FDA Panel Reviews Boston Scientific's Watchman Left Atrial Appendage Closure System

October 6, 2014—The Circulatory System Devices Panel of the US Food and Drug Administration (FDA) will meet on October 8 in Gaithersburg, Maryland, to consider new data related to the premarket approval (PMA) application for the first-of-a-kind transcatheter Boston Scientific Watchman left atrial appendage closure (LAAC) therapy, indicated to prevent thromboembolism from the left atrial appendage.

The panel will be chaired by Richard L. Page, MD, of the University of Wisconsin School of Medicine in Madison, Wisconsin. The FDA’s complete meeting materials, including FDA’s executive summary, the scheduled agenda, and the full roster of panelists and representatives are available online here. 

The FDA noted that this PMA submission was previously presented to the Circulatory Systems Devices Panel on December 11, 2013. The panel voted 13 to 1 in favor of device safety, effectiveness, and a positive benefit-risk profile. However, in February 2014, the FDA received updated follow-up data from the PREVAIL trial that showed additional ischemic strokes in Watchman patients. The updated total number of ischemic strokes in PREVAIL Watchman patients raises new questions about the effectiveness of the device and impacts benefit-risk considerations.

The updated datasets from the PREVAIL and PROTECT AF trials are the subject of this advisory panel meeting. This memorandum will summarize the FDA’s review of the data received since the previous panel meeting, highlighting areas for which it is seeking the panel’s expertise and recommendations. Panel input is especially important in addressing the question of whether a new analysis of the totality of the data has substantially changed the assessment of the benefit-risk profile of the Watchman device.

At the conclusion of the panel’s review and discussion of the new information, the agency will ask for recommendations regarding whether the data demonstrate a reasonable assurance of the safety and effectiveness of the Watchman device, and whether the probable benefits of the device outweigh the probable risks. It is critical that advisory panel members review the totality of data in making these determinations as each component of the dataset has strengths and limitations, stated the FDA.

The FDA noted that the panel will need to consider information from multiple datasets (PREVAIL, PROTECT AF, CAP, and CAP2) to determine whether the totality of the data demonstrate a reasonable assurance of device safety and effectiveness of the Watchman device.

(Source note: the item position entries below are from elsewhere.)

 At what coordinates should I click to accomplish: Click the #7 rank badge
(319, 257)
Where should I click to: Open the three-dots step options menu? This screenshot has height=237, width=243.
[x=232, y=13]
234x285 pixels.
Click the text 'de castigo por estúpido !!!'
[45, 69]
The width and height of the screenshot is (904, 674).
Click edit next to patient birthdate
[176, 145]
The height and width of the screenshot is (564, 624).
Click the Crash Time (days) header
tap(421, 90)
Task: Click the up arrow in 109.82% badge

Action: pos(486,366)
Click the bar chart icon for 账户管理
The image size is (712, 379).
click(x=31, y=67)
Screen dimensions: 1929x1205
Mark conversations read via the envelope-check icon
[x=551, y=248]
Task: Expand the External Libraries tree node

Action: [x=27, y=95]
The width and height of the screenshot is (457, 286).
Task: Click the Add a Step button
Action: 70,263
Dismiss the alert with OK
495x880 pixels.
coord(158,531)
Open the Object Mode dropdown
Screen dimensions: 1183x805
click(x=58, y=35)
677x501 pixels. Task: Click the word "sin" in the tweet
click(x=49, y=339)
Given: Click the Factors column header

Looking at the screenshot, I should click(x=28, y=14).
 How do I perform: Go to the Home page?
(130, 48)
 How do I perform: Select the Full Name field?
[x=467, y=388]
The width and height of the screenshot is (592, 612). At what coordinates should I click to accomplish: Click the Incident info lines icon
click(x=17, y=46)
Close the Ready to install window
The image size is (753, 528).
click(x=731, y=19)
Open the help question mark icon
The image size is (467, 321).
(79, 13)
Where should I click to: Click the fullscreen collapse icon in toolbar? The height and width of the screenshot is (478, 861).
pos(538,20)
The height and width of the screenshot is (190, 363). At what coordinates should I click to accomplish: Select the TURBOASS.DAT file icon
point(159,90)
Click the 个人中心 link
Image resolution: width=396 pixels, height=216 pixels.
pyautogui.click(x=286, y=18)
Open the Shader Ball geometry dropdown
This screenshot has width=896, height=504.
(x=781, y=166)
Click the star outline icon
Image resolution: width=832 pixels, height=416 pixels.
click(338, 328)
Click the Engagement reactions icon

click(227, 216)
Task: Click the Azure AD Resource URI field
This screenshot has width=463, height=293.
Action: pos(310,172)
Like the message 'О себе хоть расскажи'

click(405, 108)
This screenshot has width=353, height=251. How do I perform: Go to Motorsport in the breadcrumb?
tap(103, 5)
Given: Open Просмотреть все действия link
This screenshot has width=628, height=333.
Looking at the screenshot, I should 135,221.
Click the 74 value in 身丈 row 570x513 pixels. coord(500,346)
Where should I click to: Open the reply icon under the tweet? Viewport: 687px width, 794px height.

The meeting will evaluate the device regarding the following topics: its effectiveness for reducing ischemic stroke; the role of hemorrhagic stroke; updated PREVAIL first and second primary endpoint results; major bleeding events; proposed indications for use; evaluation of the totality of the data from the Watchman trials for an overall benefit/risk assessment; and product labeling.

The panel will be asked to vote on the following questions based on each member’s expertise, the information reviewed in preparing for the meeting, and the information presented during the meeting:

1. Is there reasonable assurance that the Boston Scientific Watchman LAAC therapy is safe for use in patients who meet the criteria specified in the proposed indication?

2. Is there reasonable assurance that the Watchman LAAC therapy is effective for use in for patients who meet the criteria specified in the proposed indication?

3. Do the benefits of the Watchman LAAC therapy for use in patients who meet the criteria specified in the proposed indication outweigh the risks for use in patients who meet the criteria specified in the proposed indication?

As outlined in the FDA summary, the Watchman device consists of three components: the Watchman LAAC device; the Watchman delivery system, and the Watchman access system. LAAC device is a self-expanding nitinol structure covered by a porous polyethylene terephthalate membrane on the proximal face. The access system and delivery system allow for femoral venous access and provide a means to cross into the left atrium via the interatrial septum.

The Watchman LAAC device is packaged preloaded into the Watchman delivery system and is manufactured in five sizes corresponding to the maximum device diameter (21 mm, 24 mm, 27 mm, 30 mm, and 33 mm). The device size is intended to correspond to the maximum LAA ostium diameter. Per the instructions for use, device selection should be based on accurate LAA measurements obtained using fluoroscopy and transesophageal echocardiography from multiple angles.

After use of a standard transseptal access system to cross the atrial septum, the 12-F delivery system is placed through a 14-F access sheath. The access sheath comes in three configurations: the single curve (90º angle), double curve, and anterior curve distal tip. Upon proper positioning, the device is deployed by unscrewing the core wire from the permanent implant microscrew attachment.

Boston Scientific has proposed the following indications for use: “The Watchman LAAC device is indicated to prevent thromboembolism from the left atrial appendage. The device may be considered for patients with nonvalvular atrial fibrillation who, based on CHADS2 or CHA2DS2-VASc scores, would be recommended for warfarin therapy to reduce the risk of stroke and systemic embolism.”